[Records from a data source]

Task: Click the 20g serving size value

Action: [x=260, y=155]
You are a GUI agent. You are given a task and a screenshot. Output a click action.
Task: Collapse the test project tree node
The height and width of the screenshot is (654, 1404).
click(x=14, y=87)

### Required work:
The answer must be the line containing "You are a GUI" and every line after it to the end of the data, each set down exactly.

### Result below:
You are a GUI agent. You are given a task and a screenshot. Output a click action.
Task: Collapse the test project tree node
The height and width of the screenshot is (654, 1404).
click(x=14, y=87)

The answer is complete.